▸ **Goal**: Can you update the records below by replacing "chevron arrow" with "dropdown arrow" and leaving everything else unchanged?

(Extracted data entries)
--- Begin ---
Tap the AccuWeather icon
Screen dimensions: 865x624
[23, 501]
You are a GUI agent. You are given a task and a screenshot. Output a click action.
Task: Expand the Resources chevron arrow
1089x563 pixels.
--- End ---
▸ **Complete answer**:
Tap the AccuWeather icon
Screen dimensions: 865x624
[23, 501]
You are a GUI agent. You are given a task and a screenshot. Output a click action.
Task: Expand the Resources dropdown arrow
1089x563 pixels.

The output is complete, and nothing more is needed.